At a Bitcoin conference in New York.
At a Bitcoin conference in New York.
Andrew Burton, Getty/AFP/File

"In the real world a DNA test would sort the matter out quickly. In the confusing world of Bitcoin... things are not that simple."

The claim also drew scepticism from some members of the tech community on online forums like Reddit.

In a statement, Wright said he was going public because he wanted to "dispel any negative myths" about Bitcoin.

"I cannot allow the misinformation that has been spread to impact the future of Bitcoin," he said.

"I'm now able to build on what I have previously completed by releasing my research and academic work and help people understand just how powerful this can really be."

Jon Matonis, founding director of the Bitcoin Foundation, wrote on his blog Monday that it was his "firm belief" that Wright had invented Bitcoin.

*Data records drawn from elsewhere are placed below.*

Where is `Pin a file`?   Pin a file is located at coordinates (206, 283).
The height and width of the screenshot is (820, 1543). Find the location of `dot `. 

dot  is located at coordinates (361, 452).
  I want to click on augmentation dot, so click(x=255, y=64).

He said he had seen complex cryptographic, social and technical evidence.

"According to me, the proof is conclusive and I have no doubt that Craig Steven Wright is the person behind the Bitcoin technology, Nakamoto consensus, and the Satoshi Nakamoto name," Matonis wrote.

Wright was identified as the possible creator of Bitcoin in December by technology publications Wired and Gizmodo, shortly before his home in Sydney was reportedly raided in a tax probe.

Little biographical detail is known about Wright, who describes himself as a cyber-security expert and was born in Brisbane but, according to The Economist, has now moved to London.